● Selected excerpt
┌──
Respect@Work Council Forum
Respect@Work Council Forum
Museum of Contemporary Art Australia - Sydney
I will start by acknowledging the Traditional Custodians of the lands on which we meet, and pay my respects to their elders, past and present. Today I would like to acknowledge the Gadigal people of the Eora Nation as the traditional owners of Tallawoladah, the land from which I speak today.
It is with pleasure that I welcome you all to the Respect@Work Council Forum.
Thank you, Kate, for your introduction, and for your work as Australia’s Sex Discrimination Commissioner. Thank you to the members of the Council, and participants here in person and online for the opportunity to address this Forum today.
I am heartened to see so many of you here today to engage on these important issues, and your commitment to creating positive change in our workplaces.
Thank you all for coming.
Before I begin, I would like to express my gratitude to the individuals – particularly women – and organisations who have spoken up about the scourge of sexual harassment in the workplace.
Your words are powerful, they are eloquent, they are courageous, and our government has heard you.
We now have the opportunity to take bold and decisive action to realise an Australia with safer and harassment-free workplaces.
My colleague – Senator Katy Gallagher – has asked me to extend her apologies for not being able to make it here today. As well as being the Minister for Finance, the Minister for the Public Service and the Manager of Government Business in the Senate, Senator Gallagher is the Minister for Women and she will play a key role in delivering on the Government’s commitment to implement all of the recommendations of the Respect@Work Report. I look forward to working closely with Senator Gallagher, the Minister for Employment and Workplace Relations, Tony Burke, and all of my other ministerial colleagues as we work to deliver on this important commitment.
Sexual harassment in the workplace
My colleagues and I acknowledge the seriousness and pervasiveness of the issue that has driven the work of the Respect@Work Council, and brings us to this Forum today – workplace sexual harassment.
The Respect@Work Report, and a range of more recent reports and inquiries, continue to highlight the unacceptable levels of workplace sexual harassment in Australia.
No industry or profession is unaffected – we all grapple with this issue, and we all have the opportunity to be part of the solution.
The Australian Human Rights Commission’s national survey on sexual harassment in Australian workplaces in 2018 found that one in three people experienced sexual harassment at work in the 5 years to 2018 – this includes almost 2 in 5 women and just over one in 4 men.
└──
● Dataset excerpts
┌──
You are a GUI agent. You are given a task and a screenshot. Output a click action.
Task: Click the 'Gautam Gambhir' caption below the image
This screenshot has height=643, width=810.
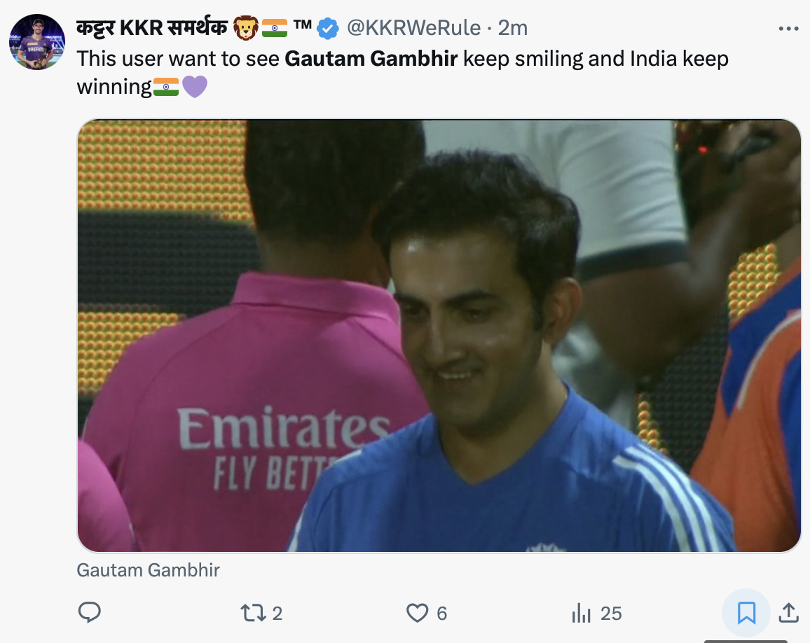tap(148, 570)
└──
┌──
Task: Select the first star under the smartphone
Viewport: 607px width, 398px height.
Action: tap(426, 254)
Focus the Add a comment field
└──
● Directive 1
Which roles held by Senator Katy Gallagher does the Respect@Work Council Forum speech list?
● Directive 2
Could you pick up the Respect@Work Council Forum speech after its last sentence and write the next few paragraphs?

● Written response 1
- Minister for Finance
- Minister for the Public Service
- Manager of Government Business in the Senate
- Minister for Women

● Written response 2
The Commission also found that Aboriginal and Torres Strait Islander people, people with a disability and members of the LGBTQ+ community are more likely on average to experience workplace sexual harassment.
As well as the harm it causes to individuals, workplace harassment is estimated to cost the Australian economy $3.5 billion a year.
The Australian Human Rights Commission will be undertaking its 5th national survey over the coming months and I, like all of you, am interested to see the outcomes from this survey.
The results will help inform our ongoing prevention efforts, and guide our strategies to support those affected by sexual harassment.
Sexual harassment is unacceptable, and it is by no means inevitable. It is preventable. And our Government will work to ensure it is addressed.
Implementation of all Respect@Work Report recommendations
The Australia's legal system should provide a framework that allows us to protect and care for all Australians.
I am proud to be part of a Government that is committed to protecting women from sexual harassment and gender-based violence.
Our systems should protect and support victim-survivors and ensure they can access the protections of our legal system.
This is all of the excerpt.